● **What the task asks**: In the lines of the material running from the one containing "The height and width of the screenshot is (952, 1270)." through the end of the material, inclusive, switch "tooltip" to "popup" and keep everything else the same. Reproduce only those lines, leaving out the pictures.

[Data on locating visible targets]

----------------

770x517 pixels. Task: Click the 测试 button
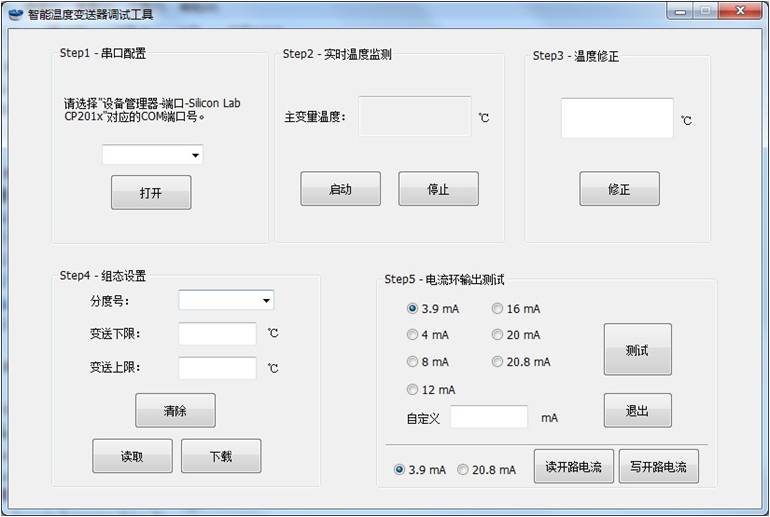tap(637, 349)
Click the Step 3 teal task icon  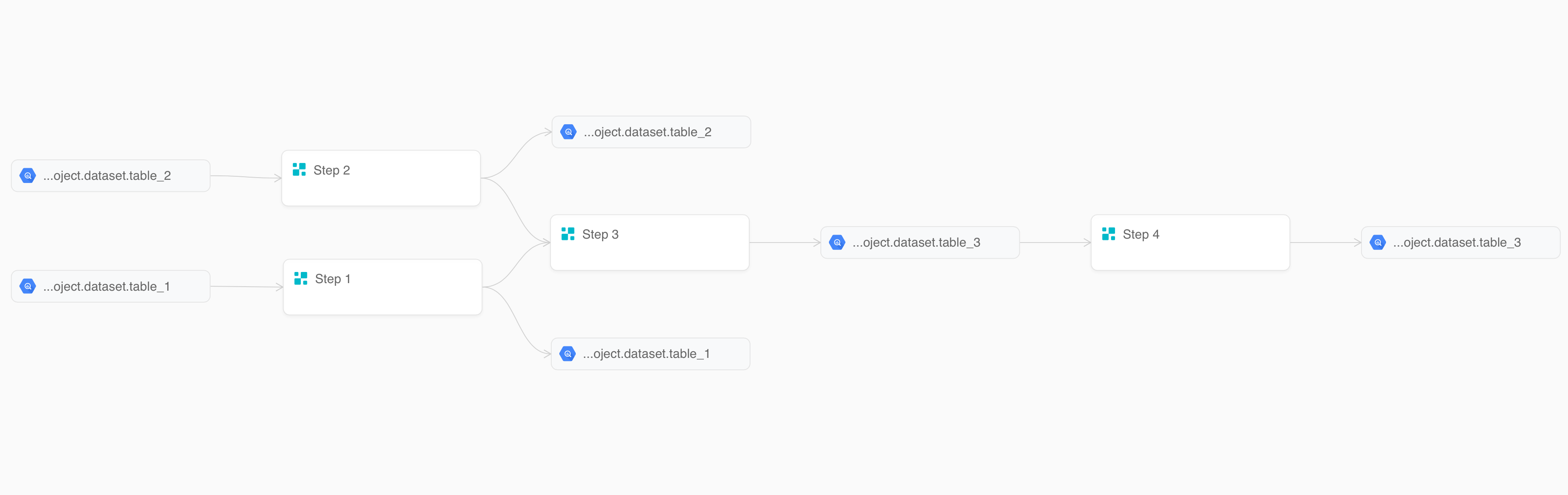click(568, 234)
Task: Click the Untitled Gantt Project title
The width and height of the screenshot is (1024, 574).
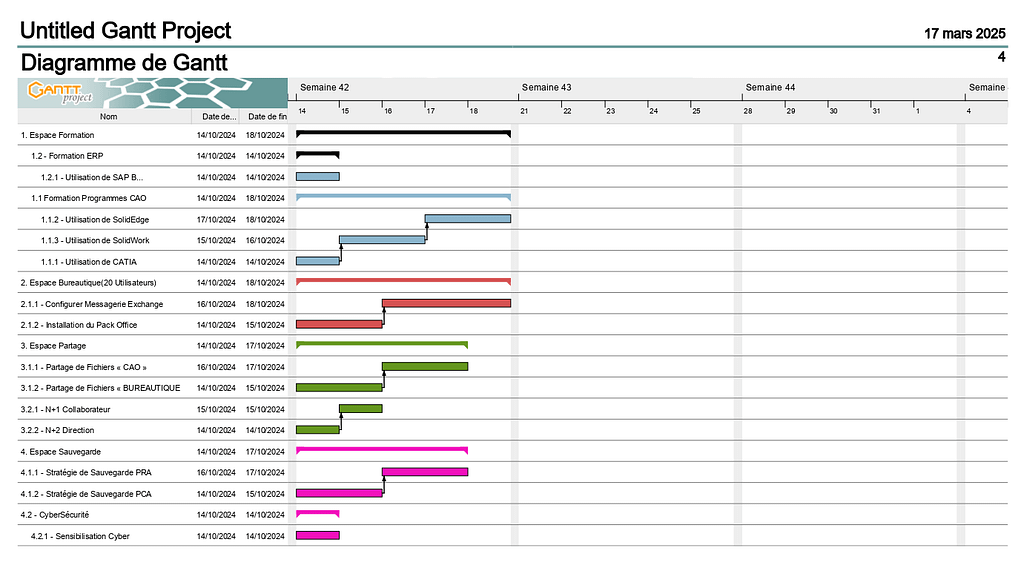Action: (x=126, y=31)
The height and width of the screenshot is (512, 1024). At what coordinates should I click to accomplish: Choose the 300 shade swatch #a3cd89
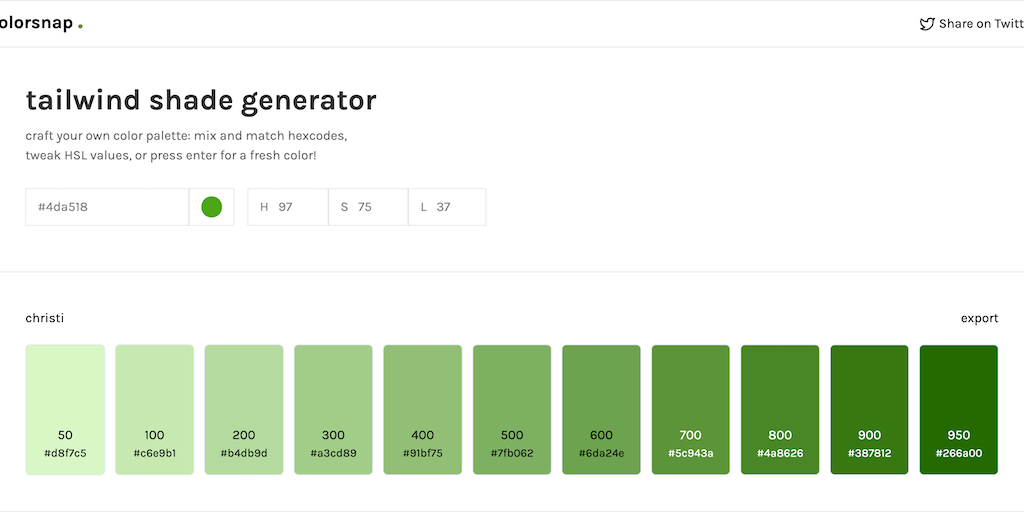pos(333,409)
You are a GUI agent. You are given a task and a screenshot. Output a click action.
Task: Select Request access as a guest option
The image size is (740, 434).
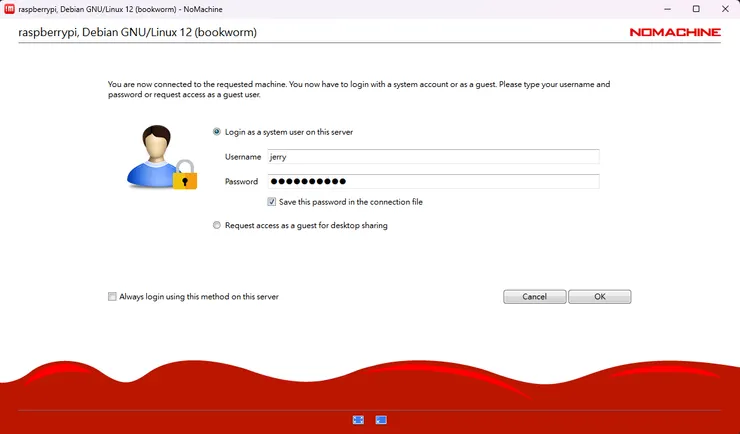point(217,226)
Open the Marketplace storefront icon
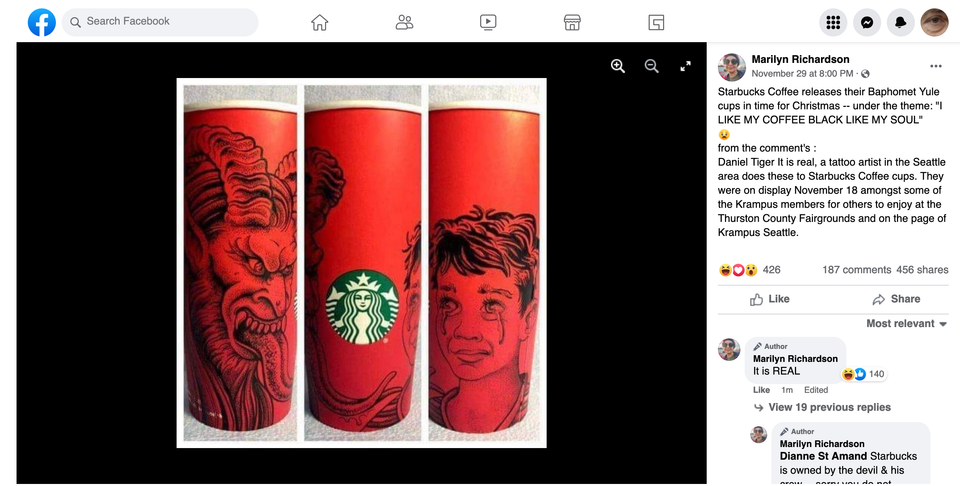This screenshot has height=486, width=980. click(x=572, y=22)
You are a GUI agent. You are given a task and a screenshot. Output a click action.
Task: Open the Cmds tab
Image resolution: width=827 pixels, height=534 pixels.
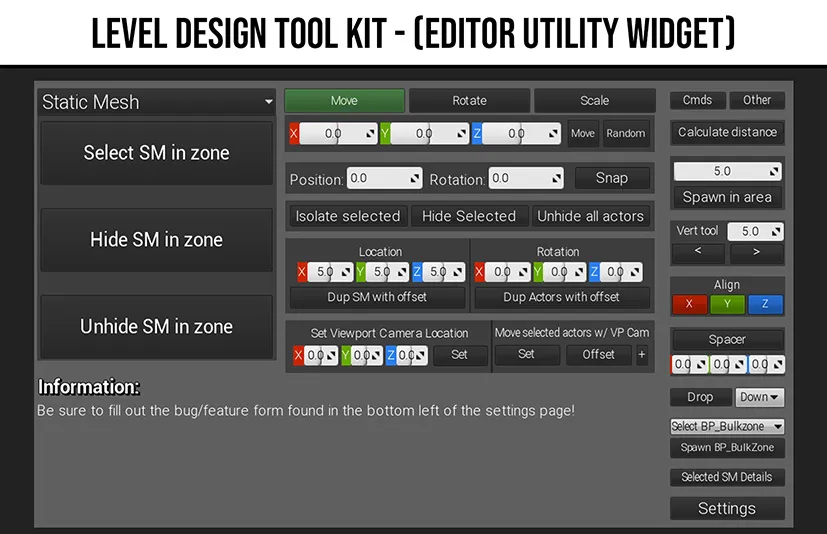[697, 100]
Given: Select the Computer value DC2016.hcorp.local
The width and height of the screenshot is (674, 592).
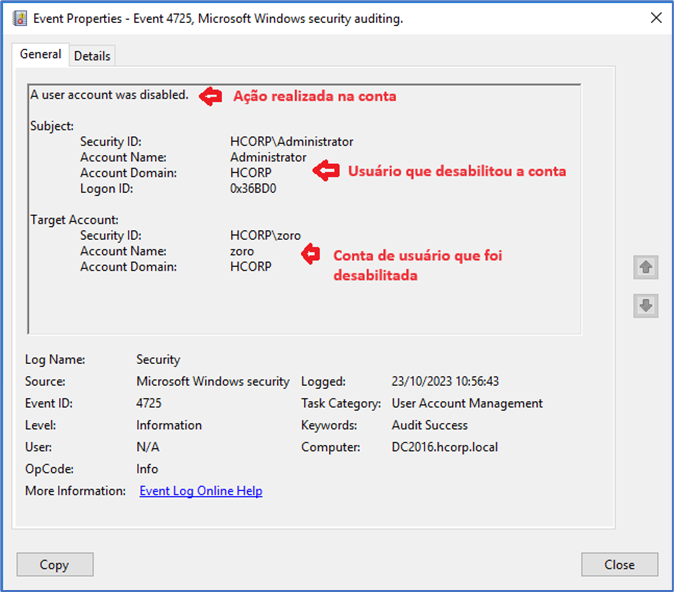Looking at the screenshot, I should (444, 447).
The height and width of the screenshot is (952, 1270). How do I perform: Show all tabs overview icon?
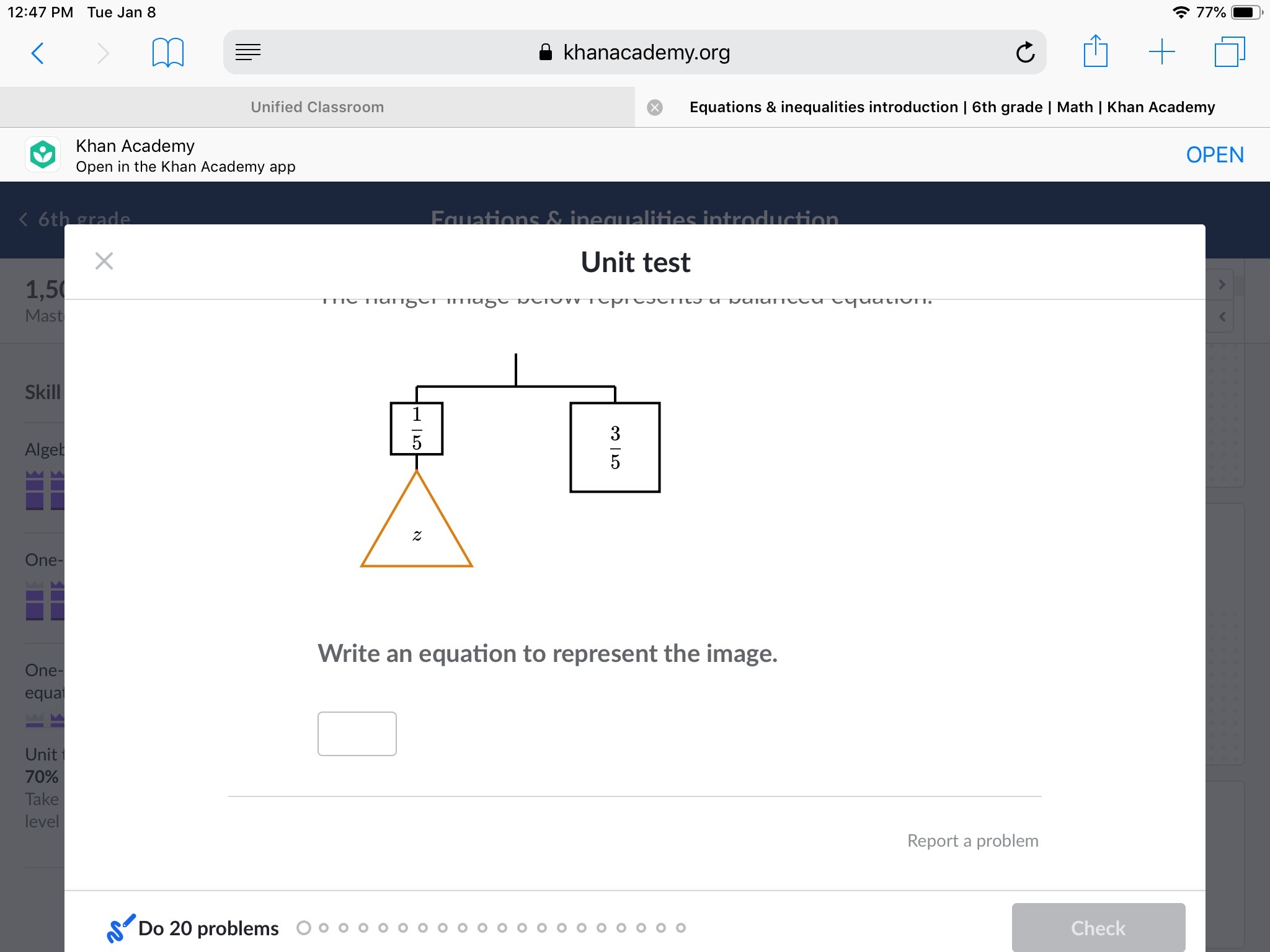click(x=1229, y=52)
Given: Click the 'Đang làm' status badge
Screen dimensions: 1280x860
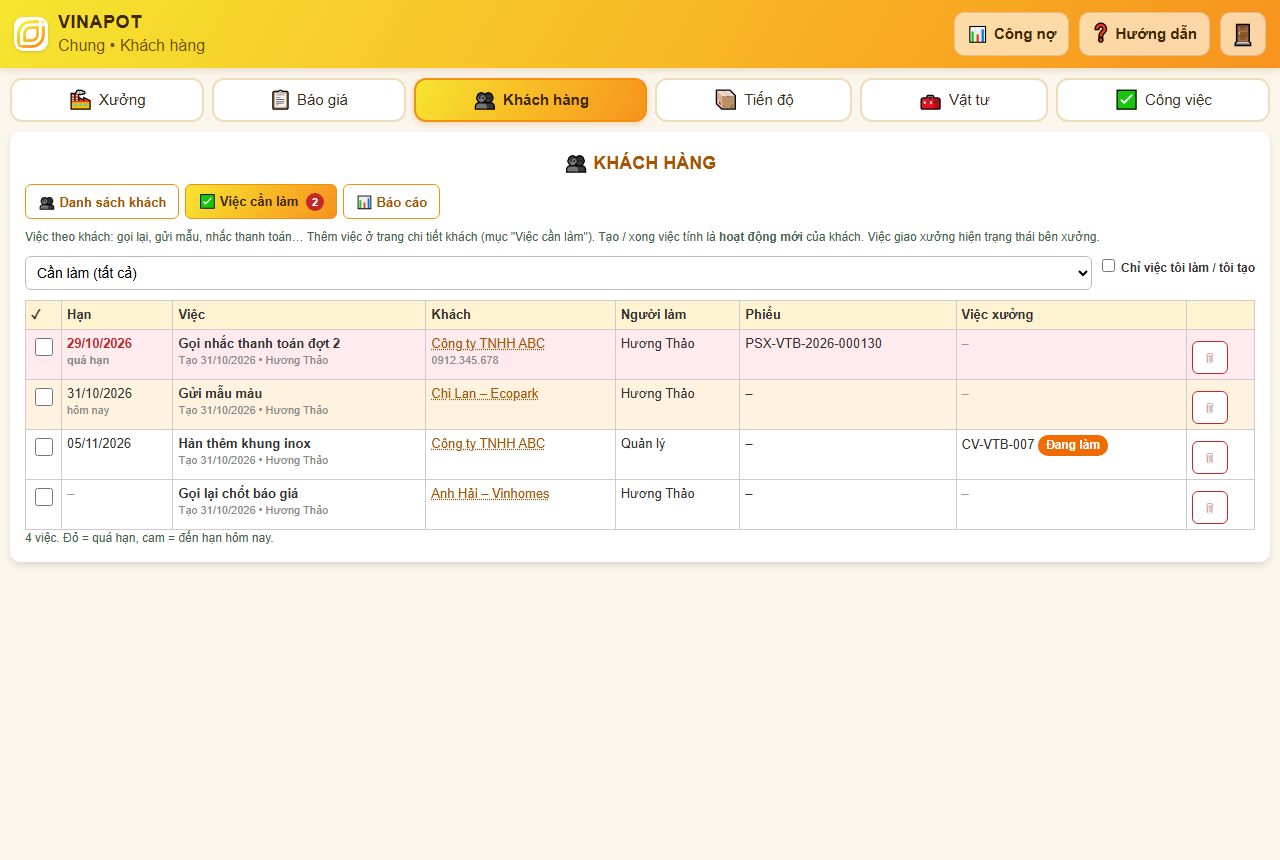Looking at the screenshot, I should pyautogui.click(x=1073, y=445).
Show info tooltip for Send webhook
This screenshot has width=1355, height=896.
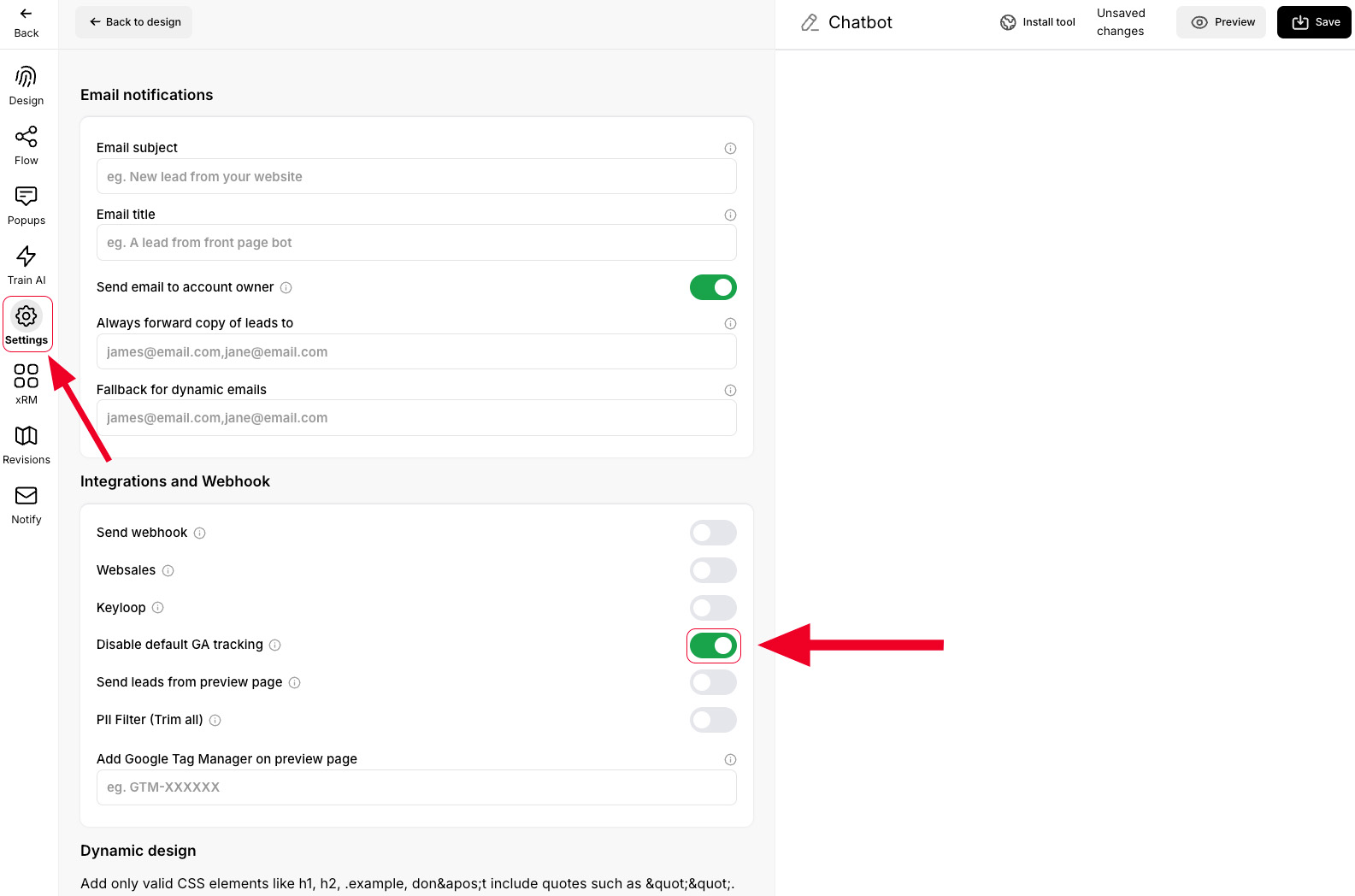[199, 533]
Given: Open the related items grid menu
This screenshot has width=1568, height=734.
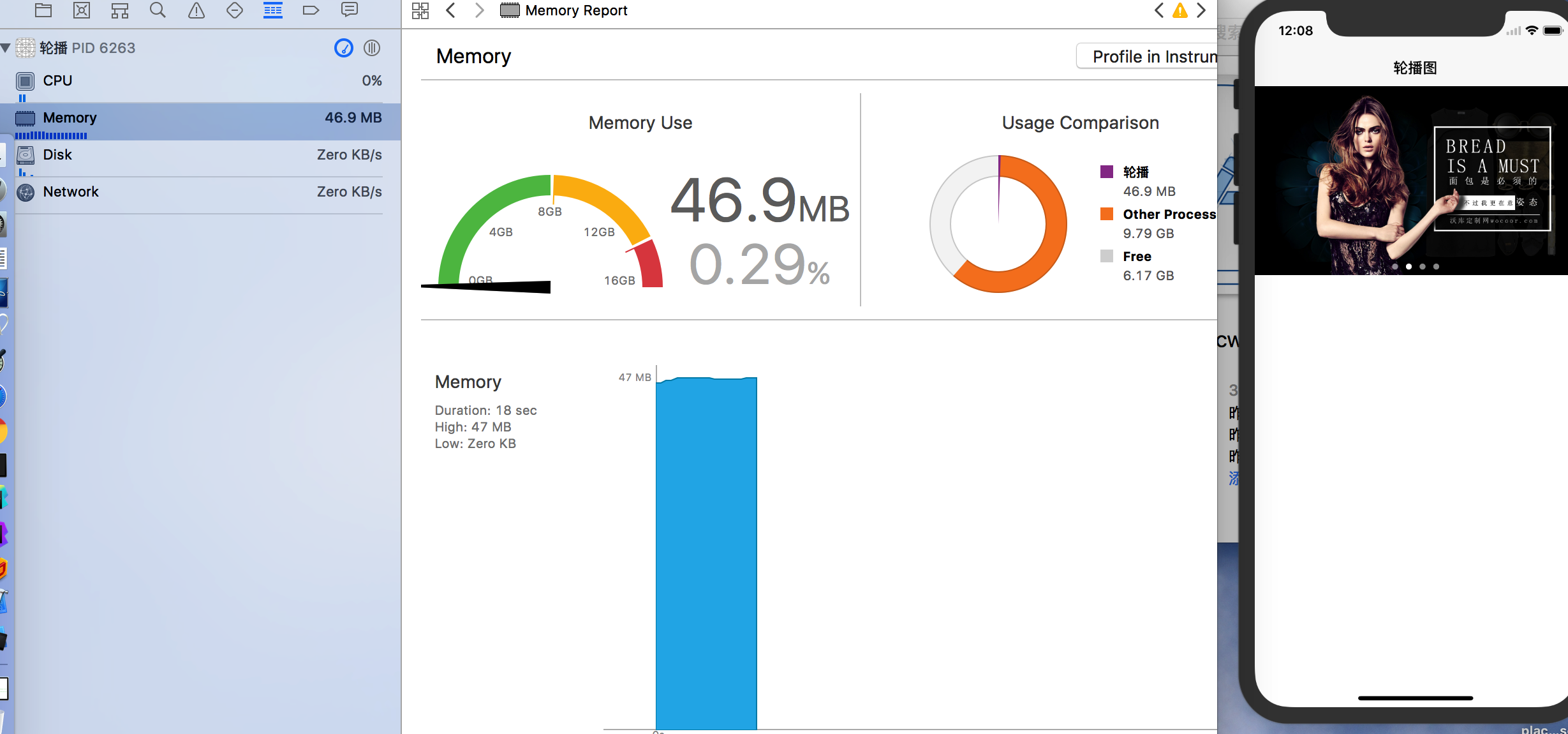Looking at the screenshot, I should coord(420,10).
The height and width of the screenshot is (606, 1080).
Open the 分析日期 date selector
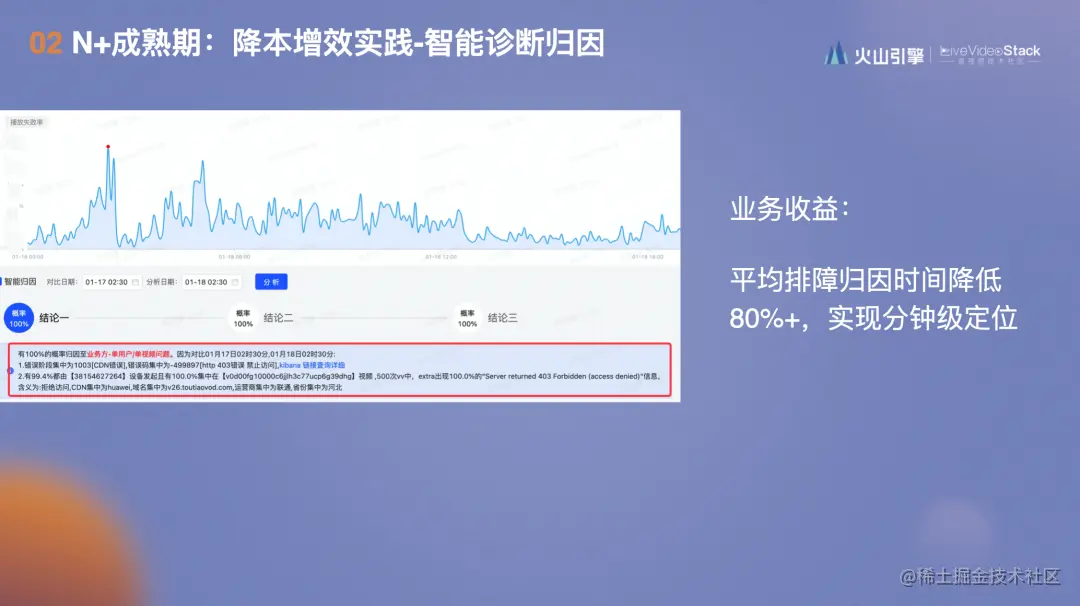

----------------

● **Answer to the task**:
The height and width of the screenshot is (952, 1270). How do I perform: Show all tabs overview icon?
click(x=1229, y=52)
Given: Click the 'Đang làm' status badge
Screen dimensions: 1280x860
Looking at the screenshot, I should pyautogui.click(x=1073, y=445).
Show info popup for Send webhook
This screenshot has width=1355, height=896.
[199, 533]
Given: Open the related items grid menu
This screenshot has width=1568, height=734.
Looking at the screenshot, I should coord(420,10).
The height and width of the screenshot is (606, 1080).
Open the 分析日期 date selector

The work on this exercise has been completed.